June 7, 2013 09:30 AM


Price action: Lean hog futures turned in another strong performance this week, ending 37 1/2 to 82 1/2 cents higher today and on or near weekly highs.

5-day outlook: The cash hog market softened a little in some locations this week as packers focused on trying to improve margins. But with market-ready supplies tightening, widespread pressure on the cash market is not likely unless the pork cutout value tumbles. With the technical picture strengthening, the downside is limited to corrective selling in lean hog futures unless fundamentals weaken.

30-day outlook: With BLT season ahead and bacon features on many restaurant menus, belly prices should be well supported. But if belly prices would soften, there is downside risk in the pork market as bellies have been largely supporting the cutout value recently.

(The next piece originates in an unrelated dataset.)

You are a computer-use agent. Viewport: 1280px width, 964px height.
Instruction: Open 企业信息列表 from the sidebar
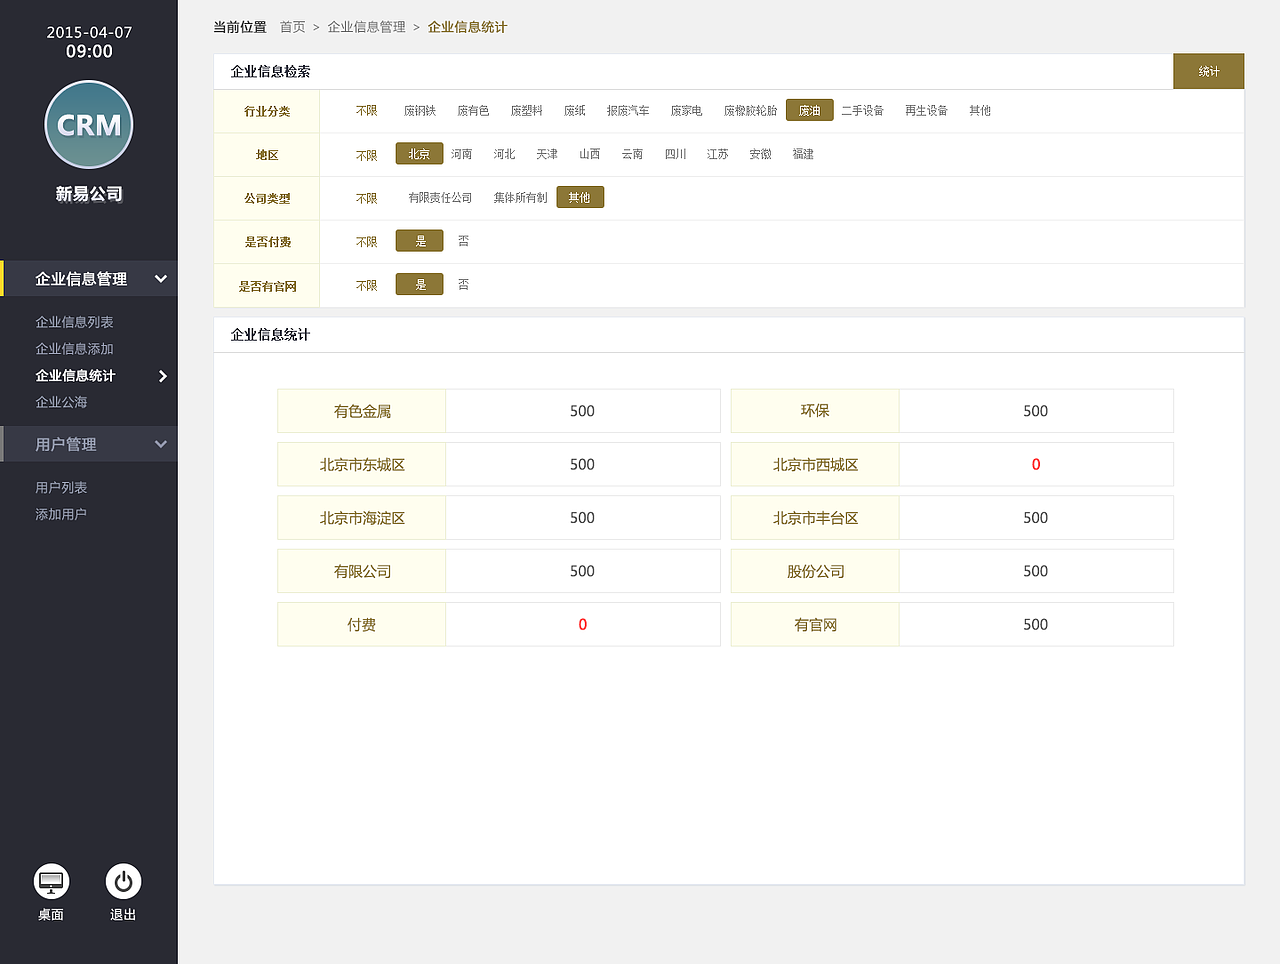(74, 321)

90-day outlook: Seasonally, hog numbers will start to build by the end of this period. As supplies build, demand will be in greater focus, especially domestic demand, given expectations for weaker exports and hefty frozen stocks.

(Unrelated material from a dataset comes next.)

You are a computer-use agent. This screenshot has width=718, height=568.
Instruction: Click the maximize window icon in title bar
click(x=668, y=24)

Hedgers: Carry all risk in the cash market for now.

Feed needs: All feed coverage has been lifted. Carry all risk in the cash market for now.

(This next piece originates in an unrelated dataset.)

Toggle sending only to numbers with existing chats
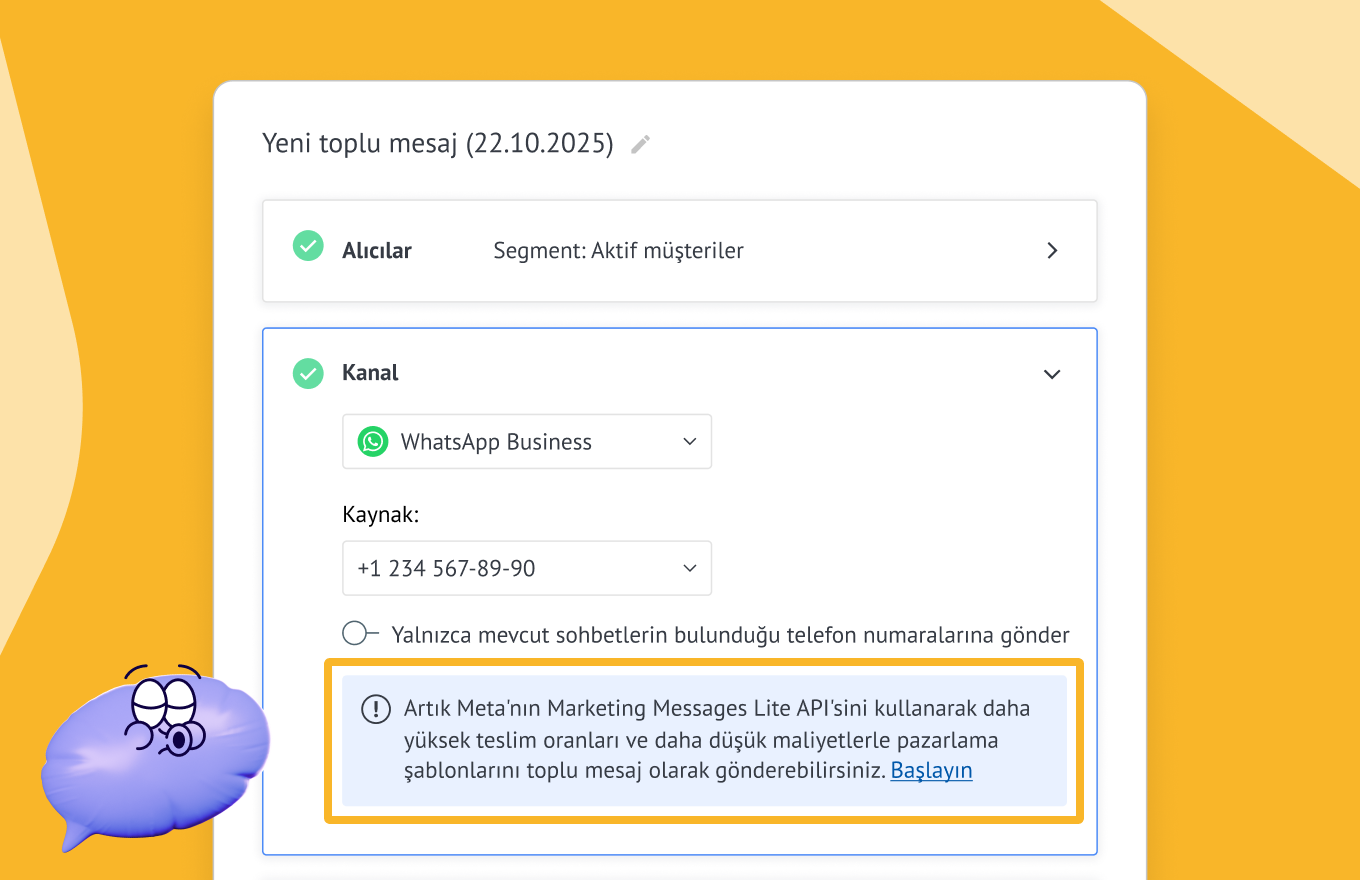 pos(359,633)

Price action: Live cattle futures finished 27 1/2 to 80 cents lower today. Futures posted losses for the week and finished near weekly lows.

5-day outlook: Cattle futures are being pressured by the fall in boxed beef prices from recent all-time highs despite the discount they hold to the cash market. Traders' willingness to keep futures well below the cash market signals attitudes remain bearish. As a result, the upside is limited to mild corrective buying.

30-day outlook: Beef demand through the summer grilling season is going to be critical to price action. Domestic and export beef sales must be strong through the summer to ease demand concerns. Unfortunately, consumers may be more interested in putting hamburgers than steak on the grill this summer given high beef prices.

90-day outlook: The heavy placement of heavyweight calves on feed this spring suggests market cattle numbers may be heavier than previously anticipated by fall and winter. That would put even more pressure on demand even though cattle numbers are historically tight.

Hedgers: Fed cattle producers should carry all risk in the cash market for now. Feeder cattle sellers and buyers should also carry all risk in the cash market for now, but feeder cattle buyers should stay in touch to establish long coverage.

Feed needs: All feed coverage has been lifted. Carry all risk in the cash market for now.